Aims The inherited stone-forming condition cystinuria is most commonly caused by mutations in the SLC3A1 or SLC7A9 genes. These encode the two subunits, rBAT and b^0,+AT, of the heterodimeric cystine transporter, which is located on the apical membrane of proximal tubular cells (PTC). Defects in this transporter cause multiple, bilateral and recurrent cystine stones. Trafficking of the rBAT/b^0,+AT transporter has been shown to be disrupted by mutations of SLC3A1 and SLC7A9 in other cell lines, but this has not yet been demonstrated in a relevant cell type. Our aim is to interrogate cystine transport in vitro to identify new therapeutic targets at the molecular level.
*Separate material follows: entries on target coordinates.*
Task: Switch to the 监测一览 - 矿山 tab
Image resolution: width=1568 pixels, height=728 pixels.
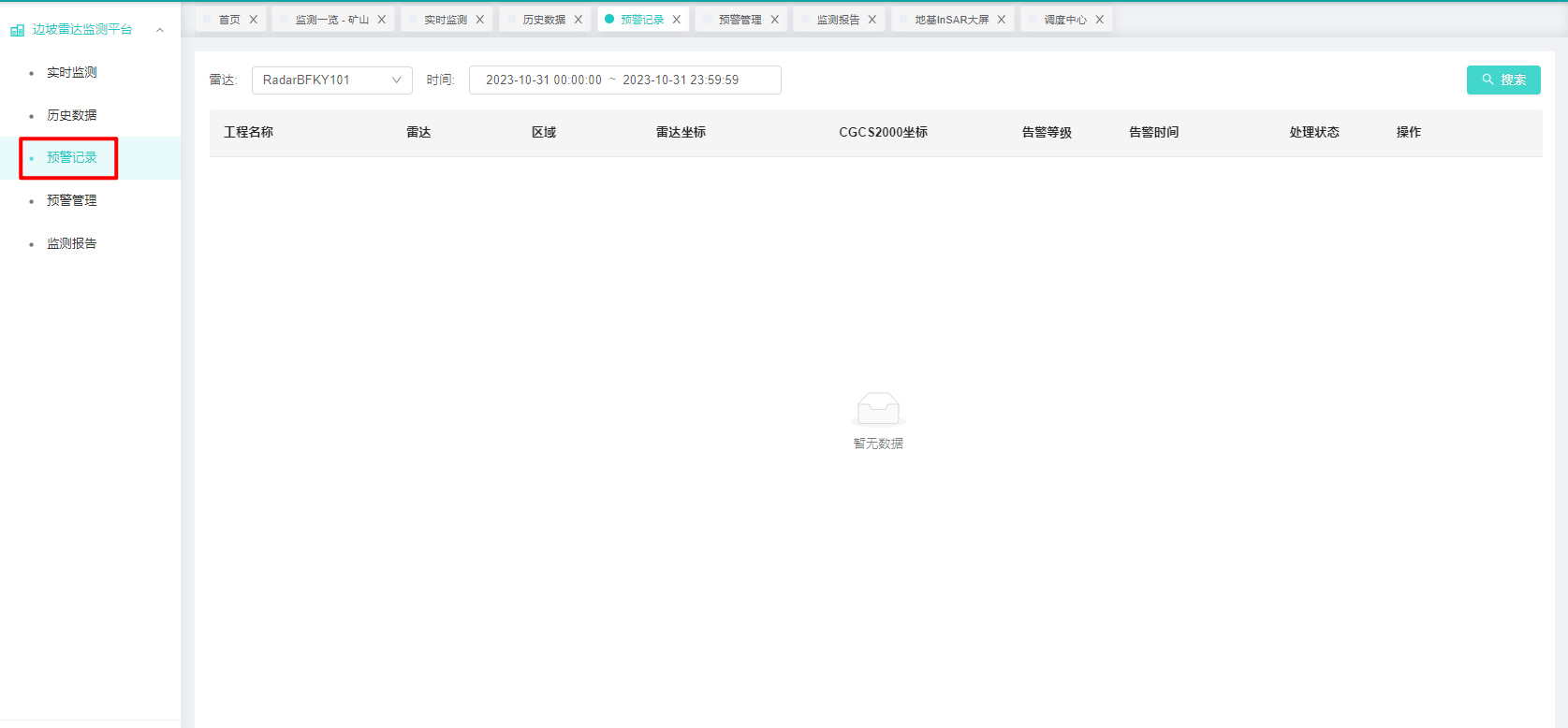Action: point(331,20)
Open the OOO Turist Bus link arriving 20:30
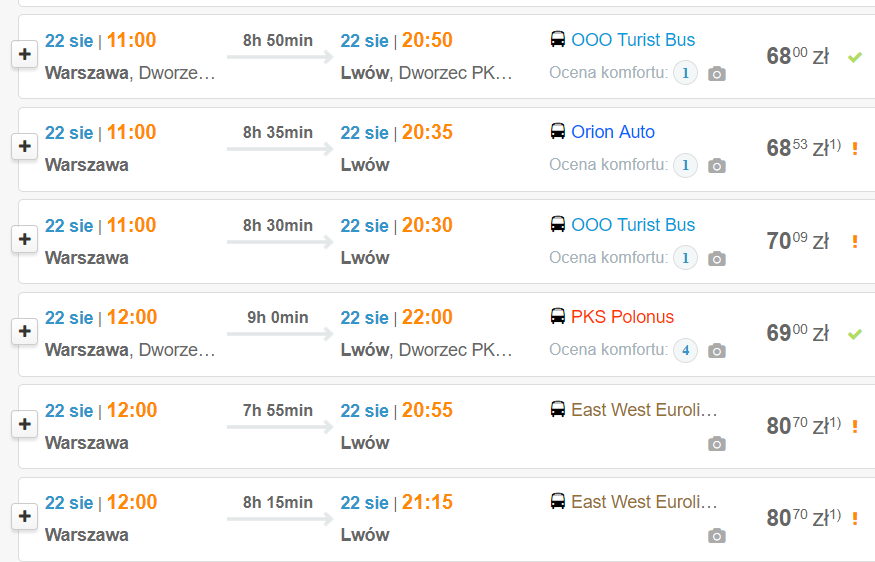Image resolution: width=875 pixels, height=562 pixels. point(633,225)

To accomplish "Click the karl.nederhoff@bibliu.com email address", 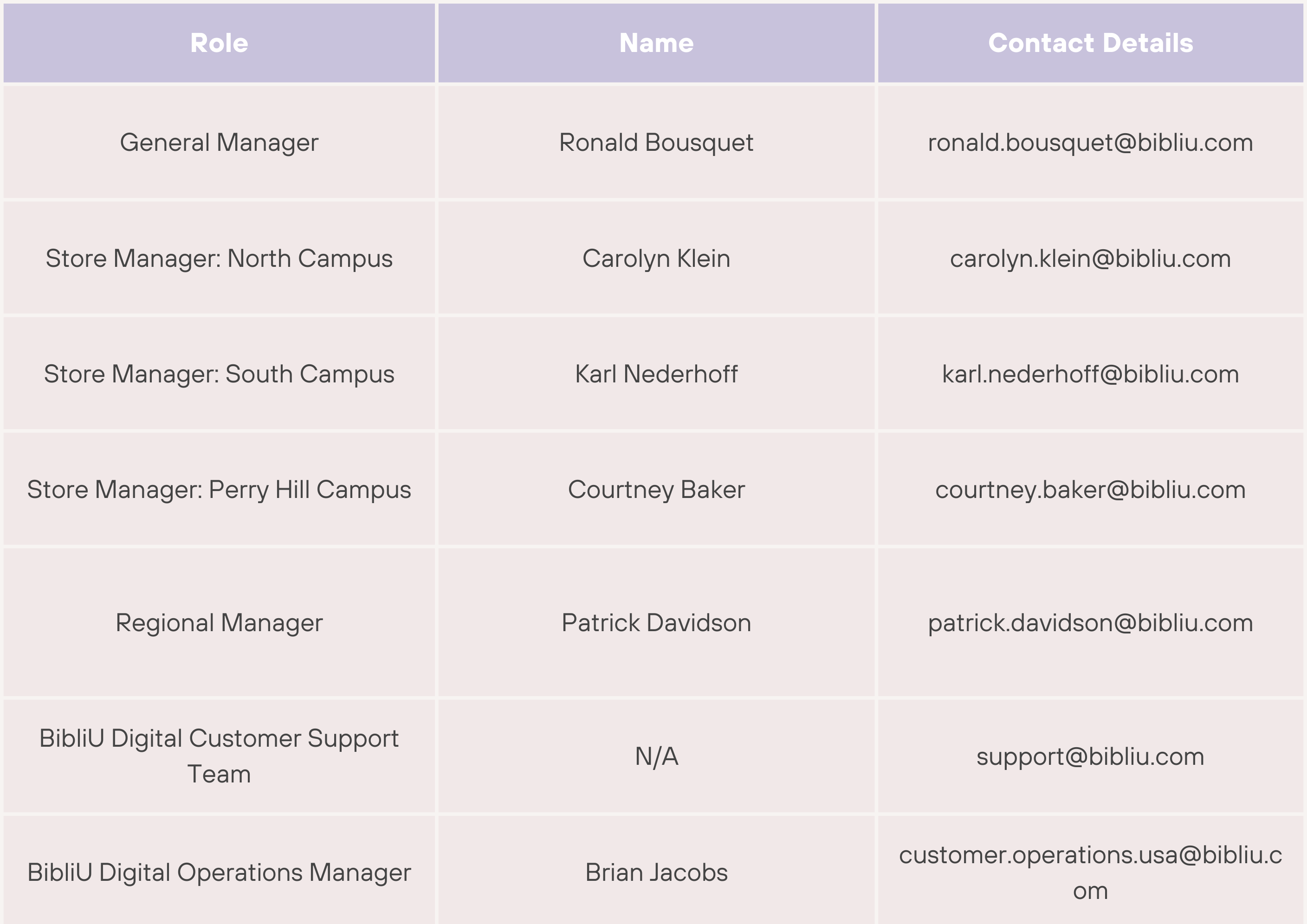I will (1090, 374).
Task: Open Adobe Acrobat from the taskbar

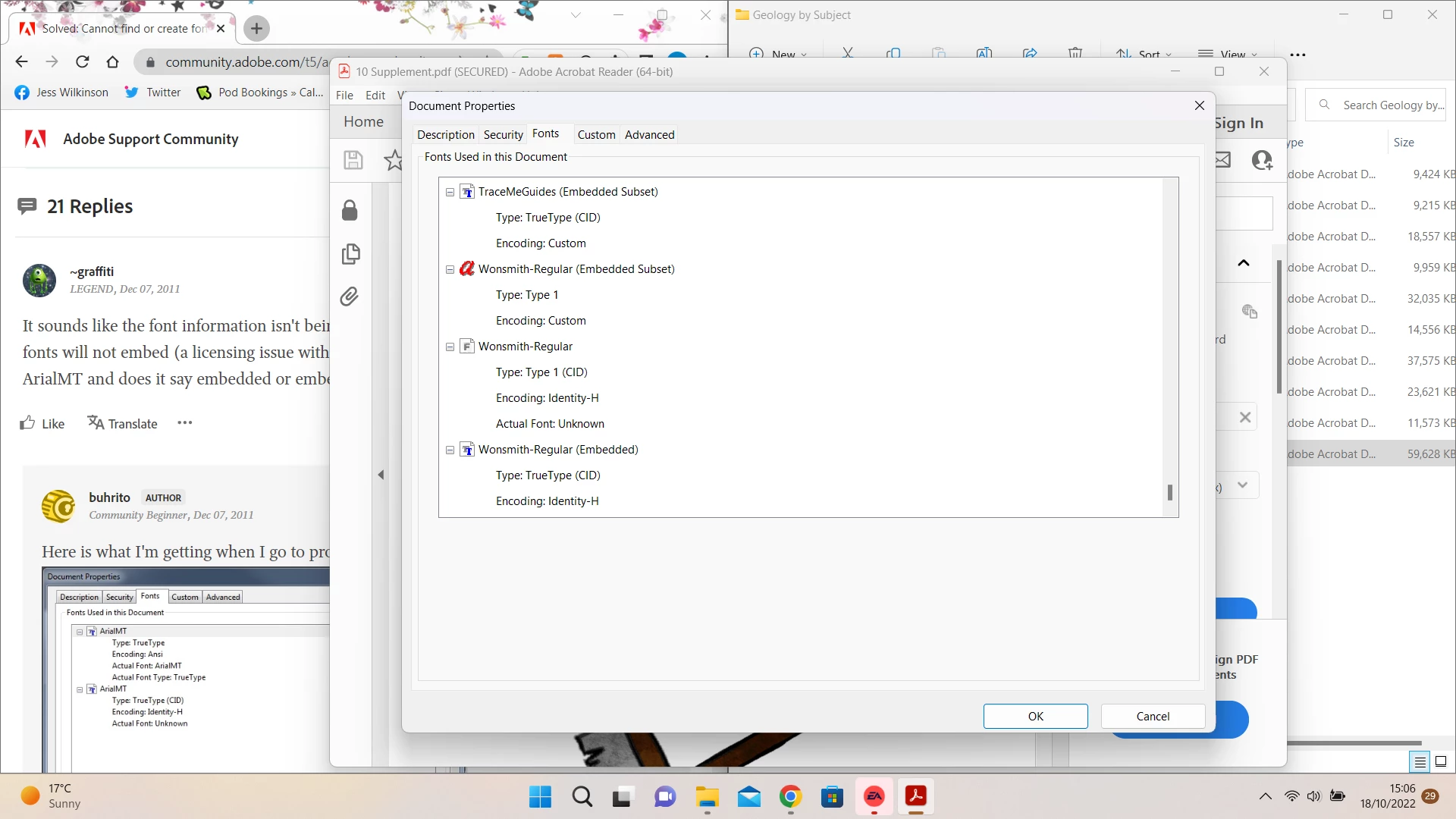Action: coord(915,796)
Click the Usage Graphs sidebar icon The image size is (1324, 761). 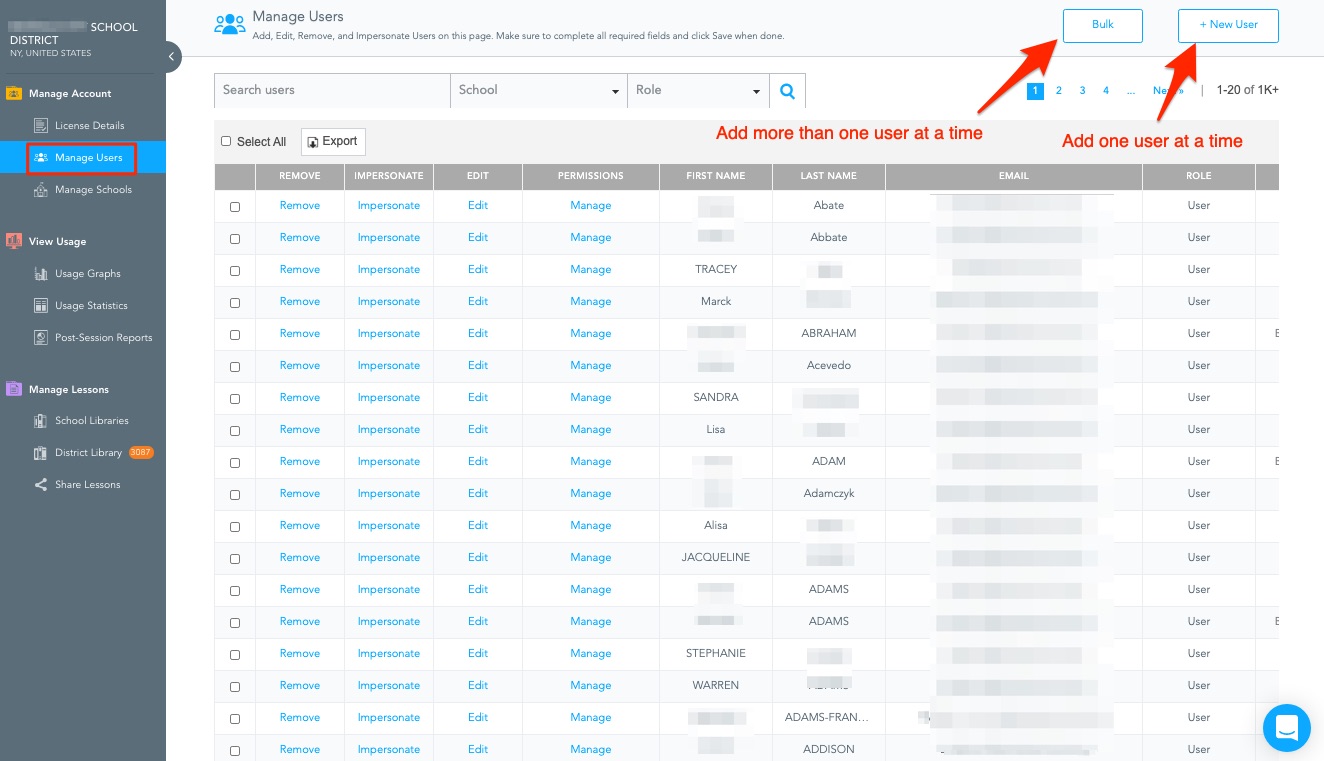[41, 274]
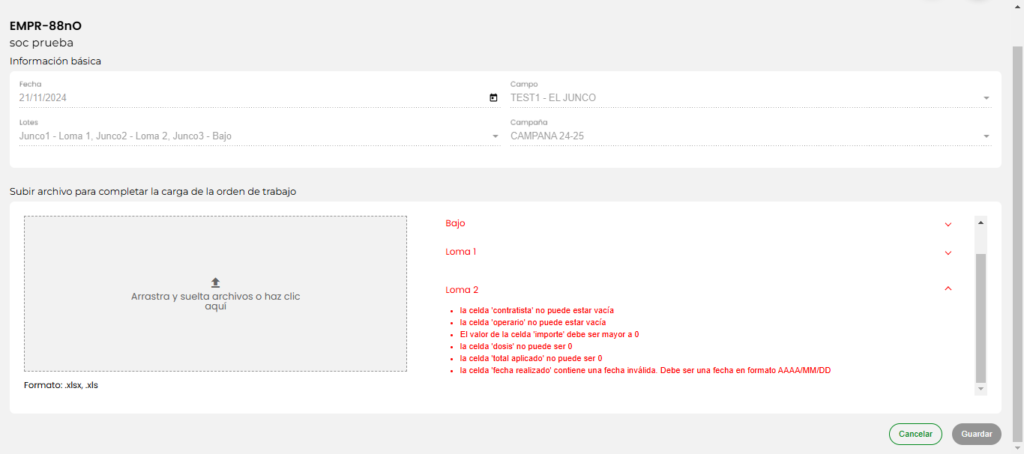Open the Lotes dropdown arrow
The image size is (1024, 454).
(x=494, y=136)
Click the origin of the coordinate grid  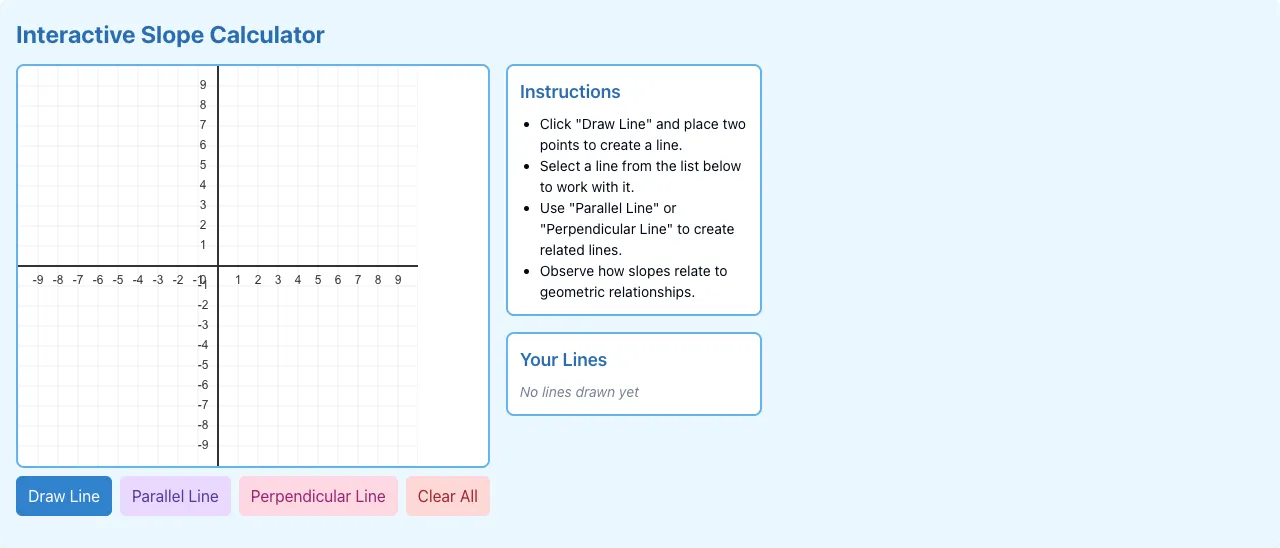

Methods PTC from urine of healthy patients were conditionally immortalised using a temperature sensitive SV40 construct. Fluorescent tags for wild type and mutated SLC3A1 and SLC7A9 sequences were generated, and used to study the trafficking of the rBAT/b0,+AT heterodimer, and quantify cystine uptake using radio-labelled cystine assays.

Results Constructs for wild type and mutated rBAT and b0,+AT were transfected into human conditionally immortalised PTC, and imaged in real time to demonstrate transporter trafficking. Functional assays of cystine transport are underway to quantify the effects of clinically relevant cystinuria mutations.

Conclusion We have established an in vitro study of the cystine heterodimer rBAT/b0,+AT in human PTC which can be used to investigate known and discovered cystinuria mutations, and ultimately facilitate development of novel therapies for this disease.